A: If $G$ and $H$ are both semisimple then we can decompose into a product of irreducible groups. So let $G=G_1^{(j_1)}\times ...\times G_m^{(j_m)}$ where each $G_i^{(j_i)}$ is indecomposable and $(j_i)$ is the multiplicity of $G_i$ in $G$. We can do similar for $H$. By an extension of Schur's Lemma the only homomorphisms from $G\times G\cong G_1^{(2n_1)}\times...\times G_k^{(2n_k)} \to H\times H \cong  H_1^{(2j_1)}\times..\times H_m^{(2j_m)

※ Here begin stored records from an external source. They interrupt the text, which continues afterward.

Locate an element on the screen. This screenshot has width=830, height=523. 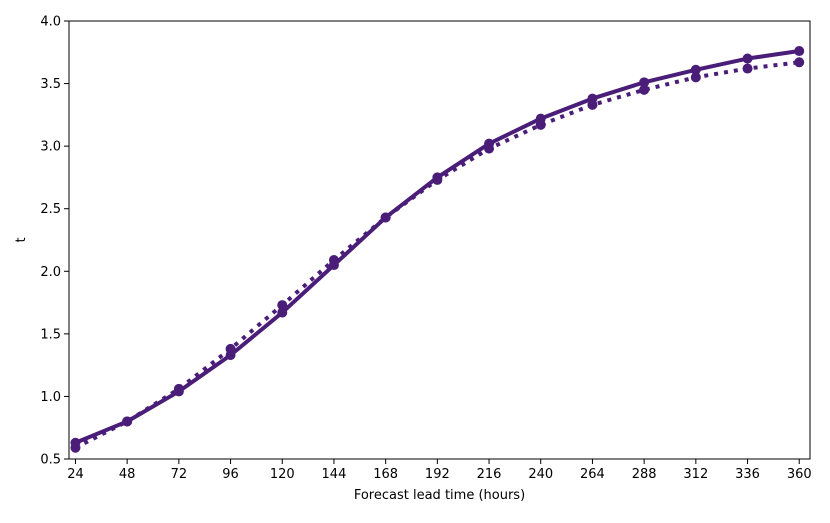
x-tick-label: 216 is located at coordinates (490, 474).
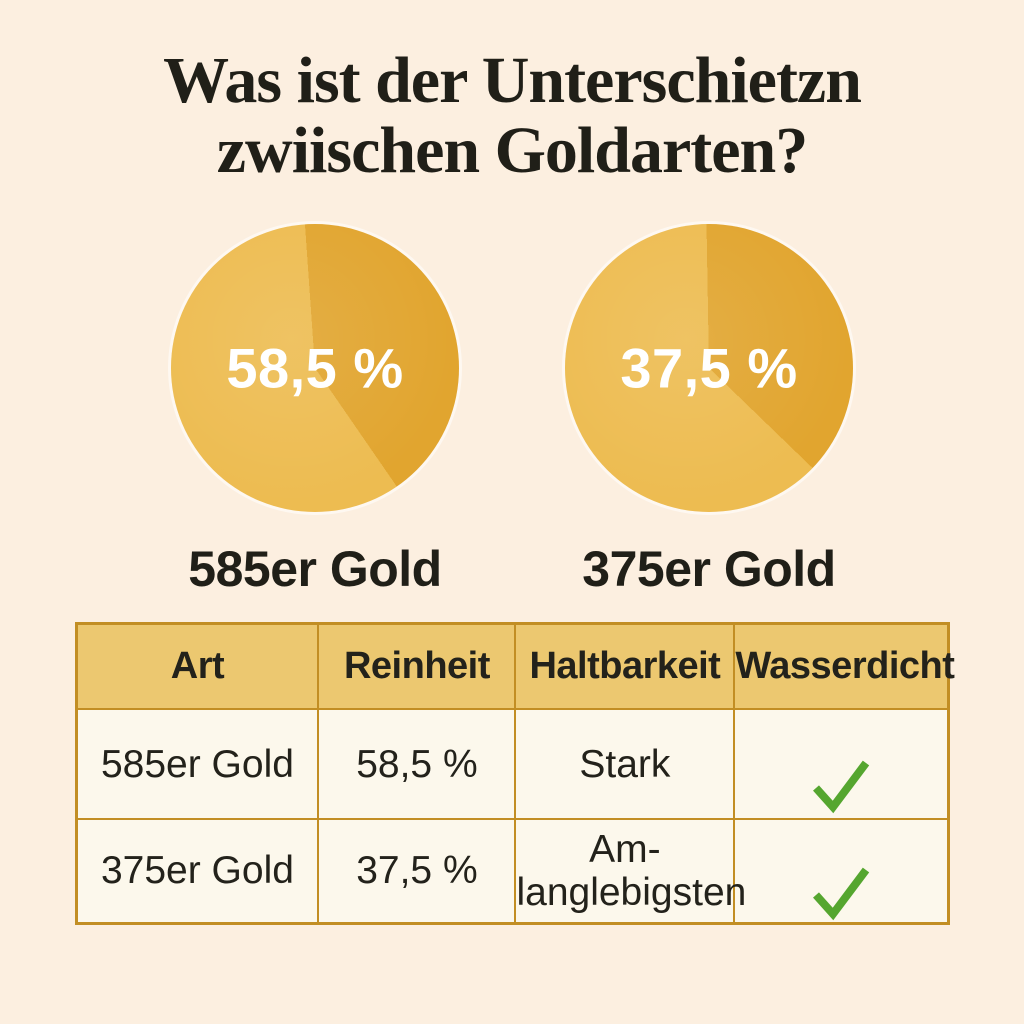  Describe the element at coordinates (630, 872) in the screenshot. I see `cell-haltbarkeit-375: Am- langlebigsten` at that location.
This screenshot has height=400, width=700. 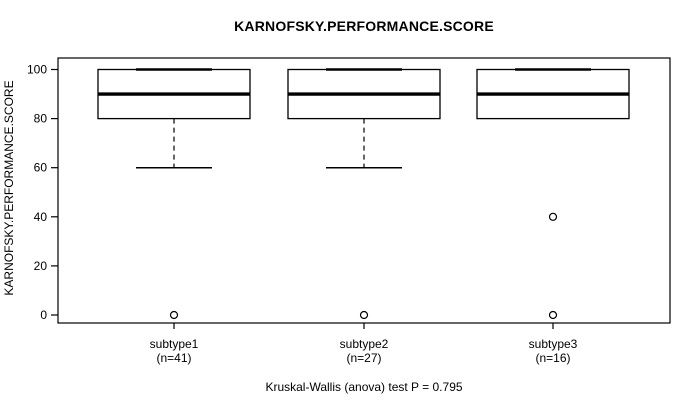 What do you see at coordinates (41, 266) in the screenshot?
I see `y-tick-label: 20` at bounding box center [41, 266].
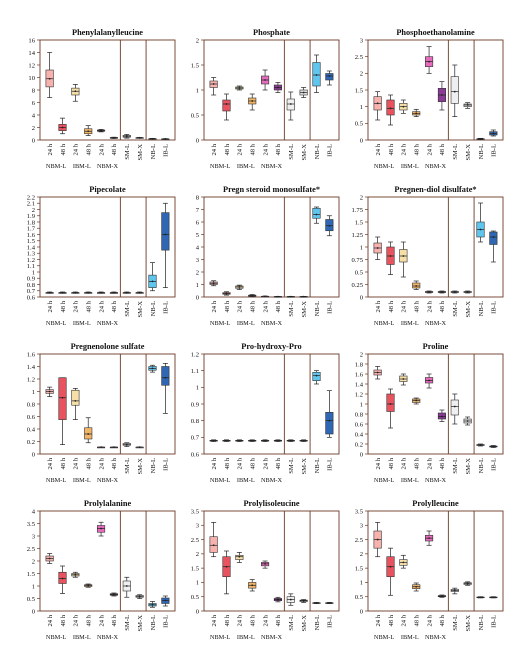 Image resolution: width=521 pixels, height=660 pixels. I want to click on y-tick-label: 2.1, so click(31, 204).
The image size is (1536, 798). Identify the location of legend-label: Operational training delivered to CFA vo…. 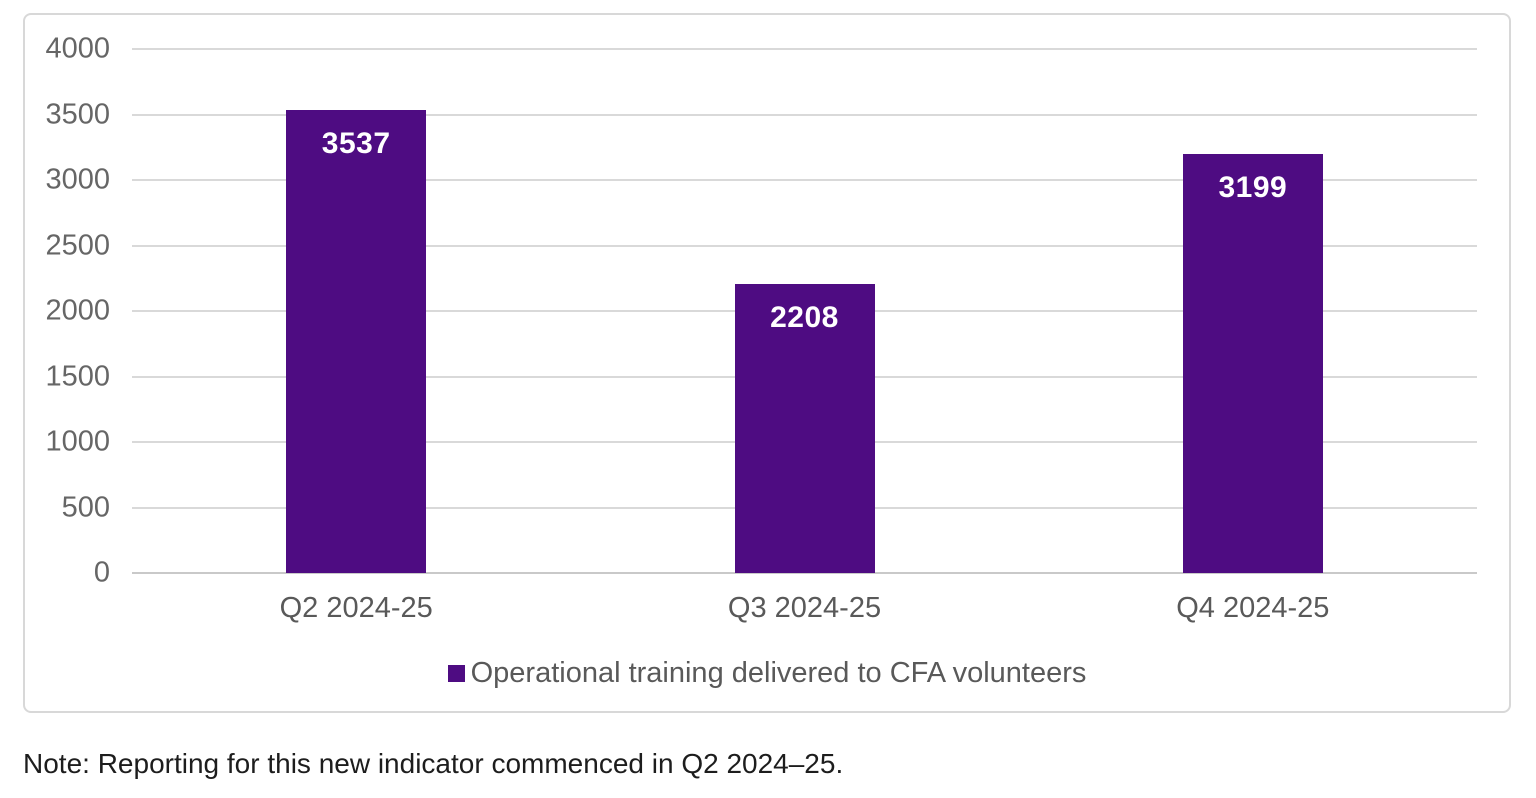
(778, 673).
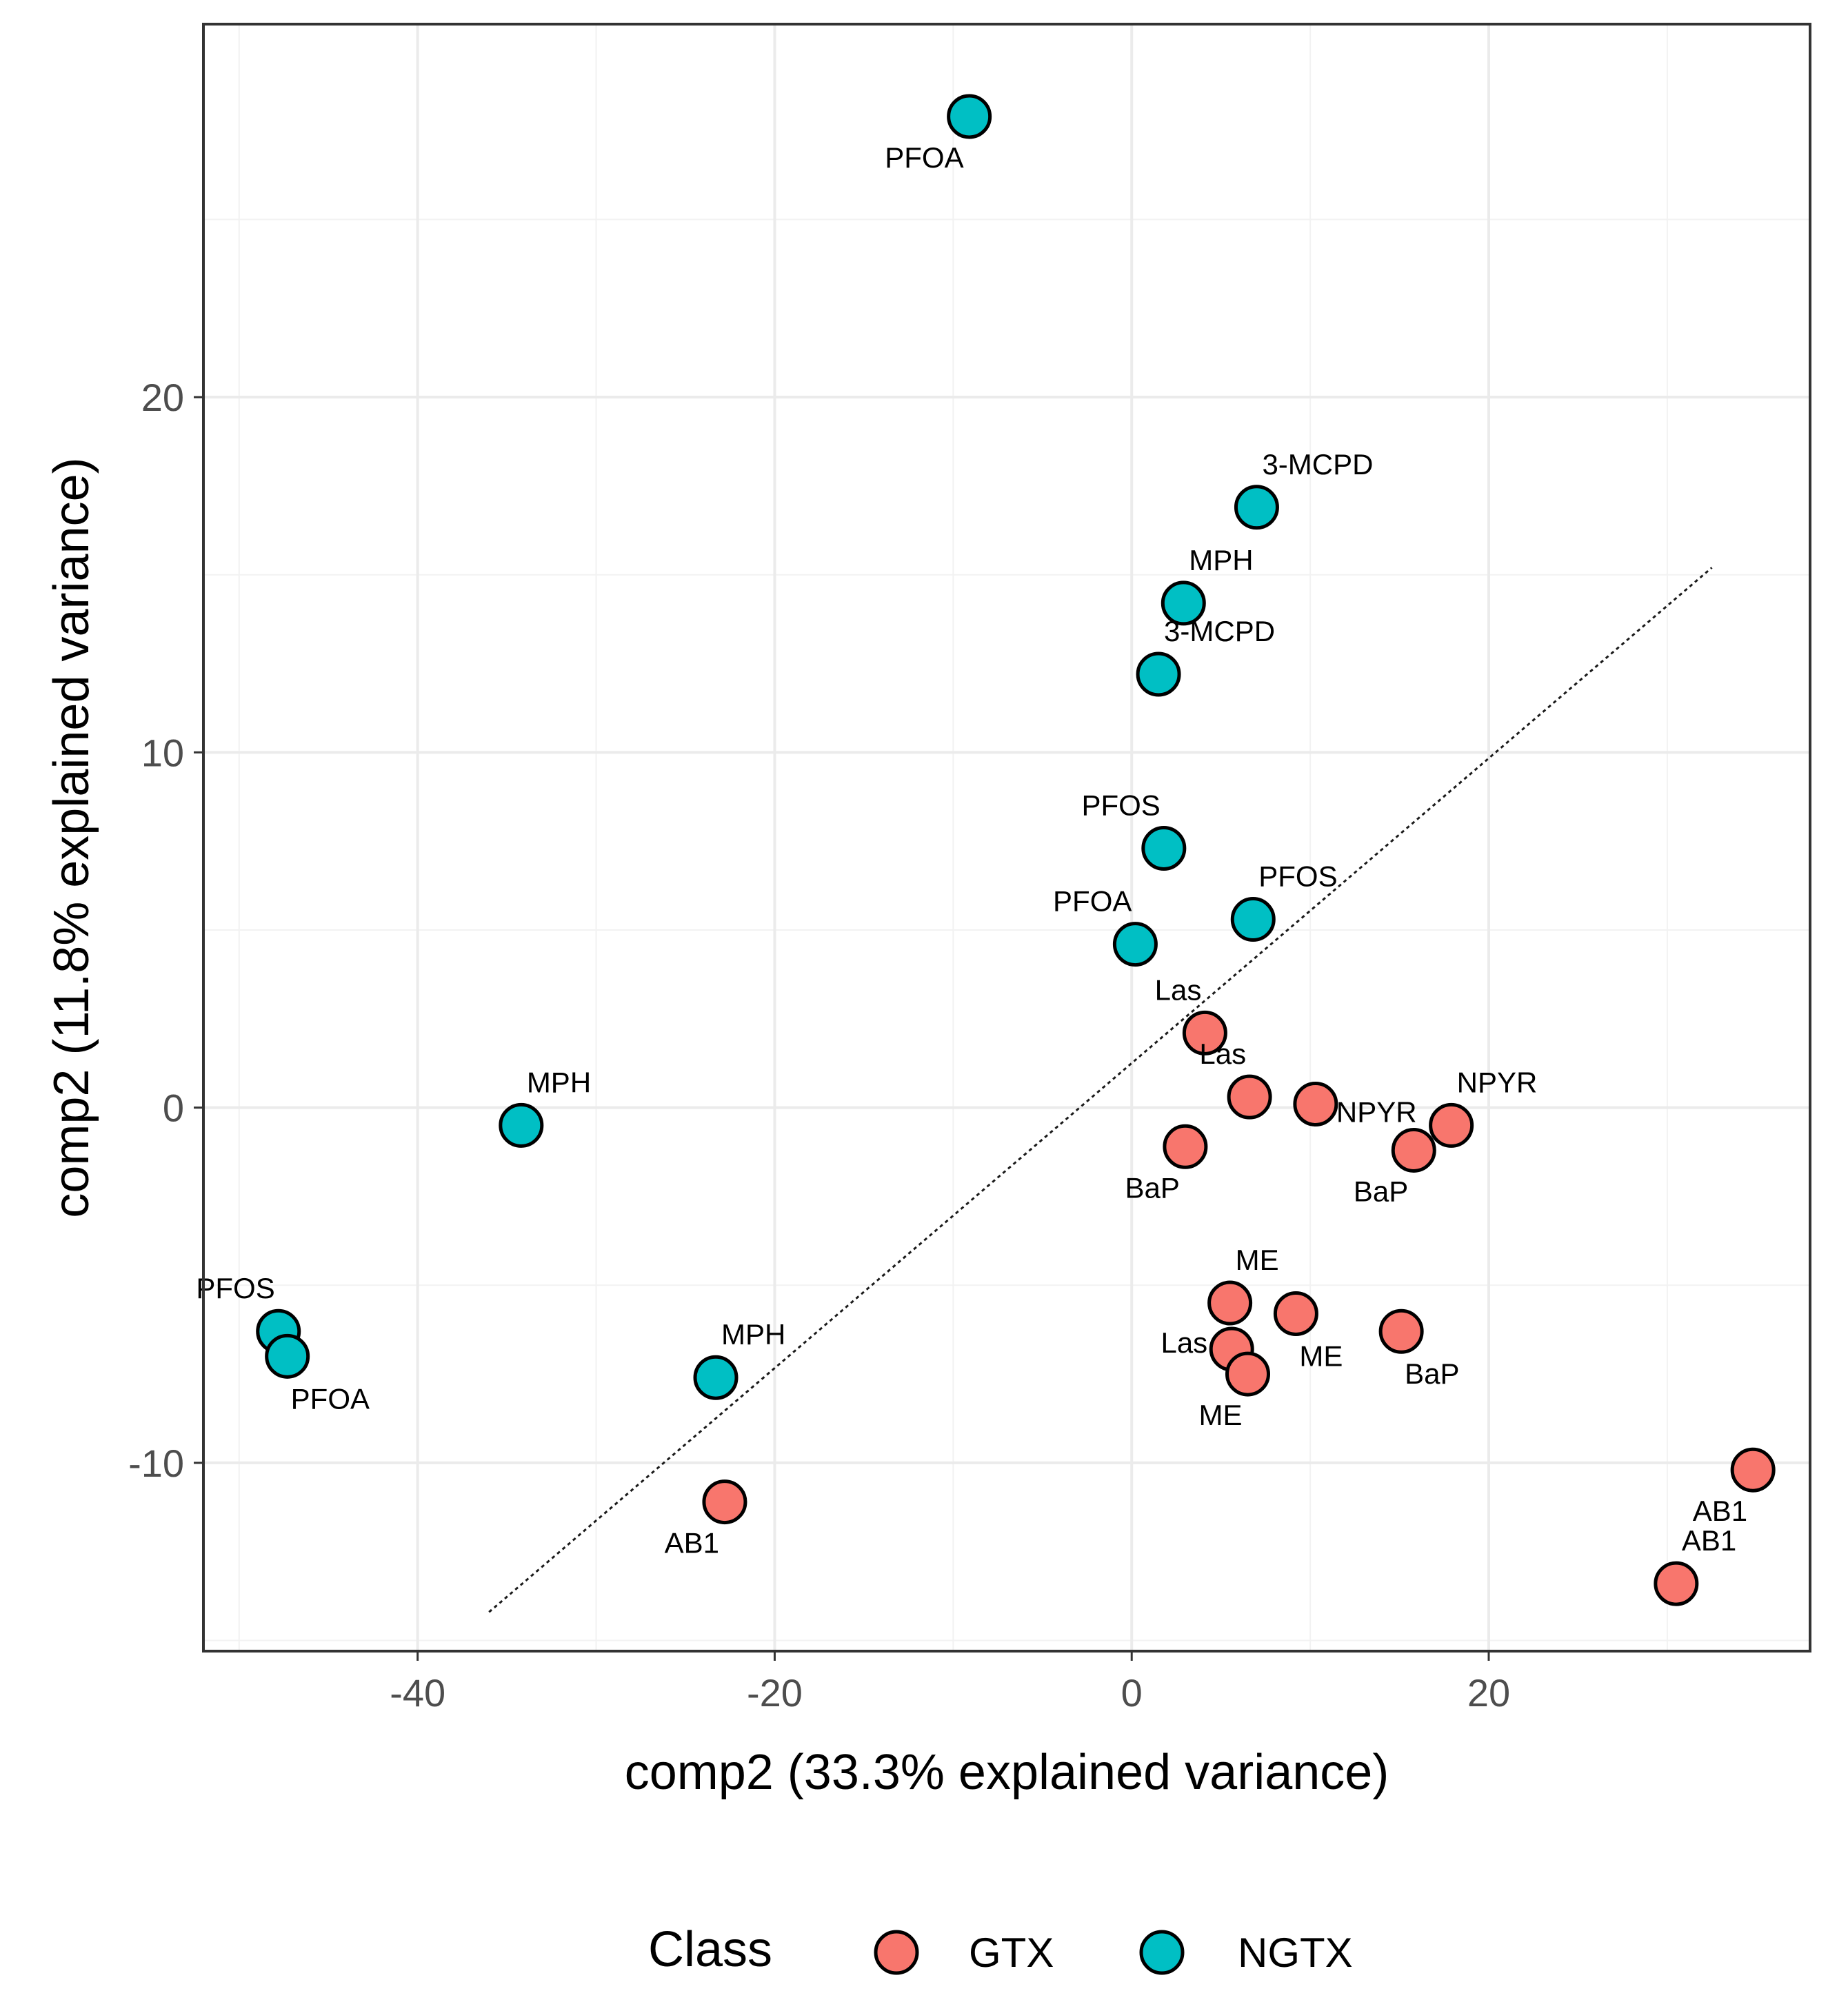  Describe the element at coordinates (1132, 1693) in the screenshot. I see `x-tick-label: 0` at that location.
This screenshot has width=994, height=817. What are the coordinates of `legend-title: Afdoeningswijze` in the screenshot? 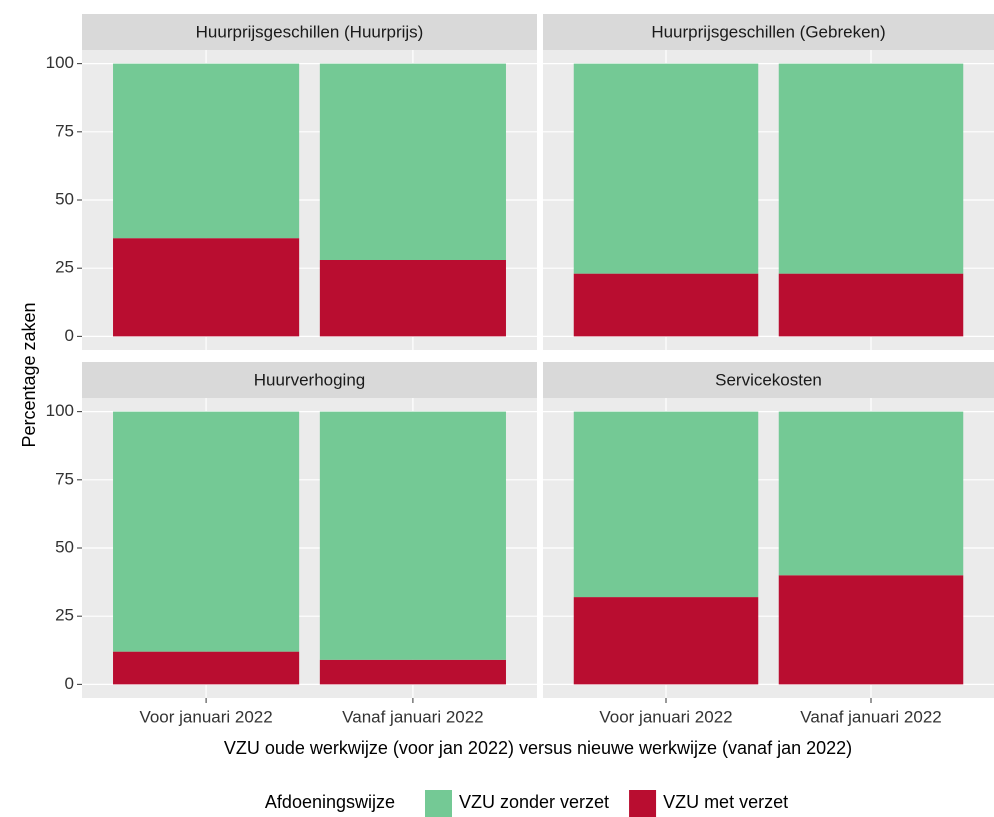 It's located at (330, 802).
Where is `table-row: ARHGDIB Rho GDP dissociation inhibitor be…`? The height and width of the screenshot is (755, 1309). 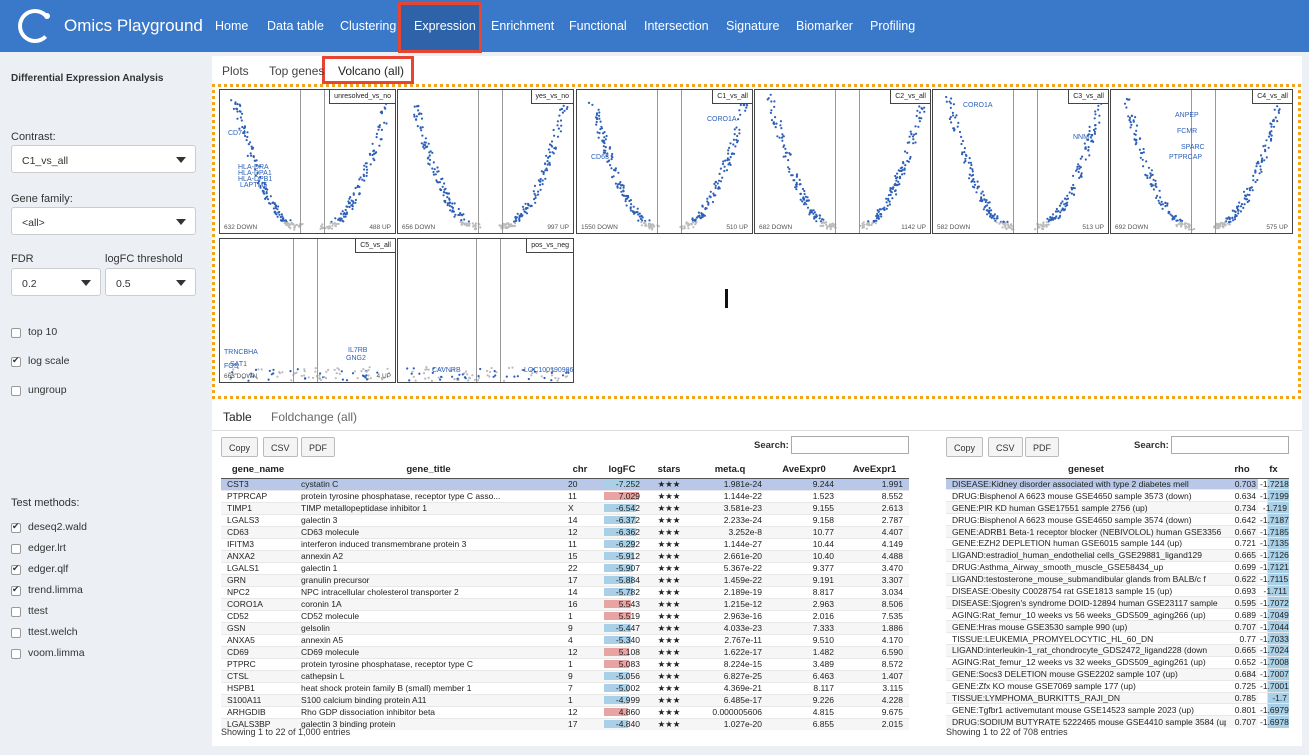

} $take $G_i$ to $H_j$ where $G_i$ and $H_j$ are isomorphic. So if we have a  surjective homomorphism from $G\times G \to H\times H$ then for each $H_i^{(j_i)}$ in there is a $G_m^{(n_m)}$ with $H_i$ isomorphic to $G_m$ and $j_m \le n_m$. So clearly we can construct a homomorphism from $G \to H$ by mapping said $H_i\to G_m$ and everything else to the identity.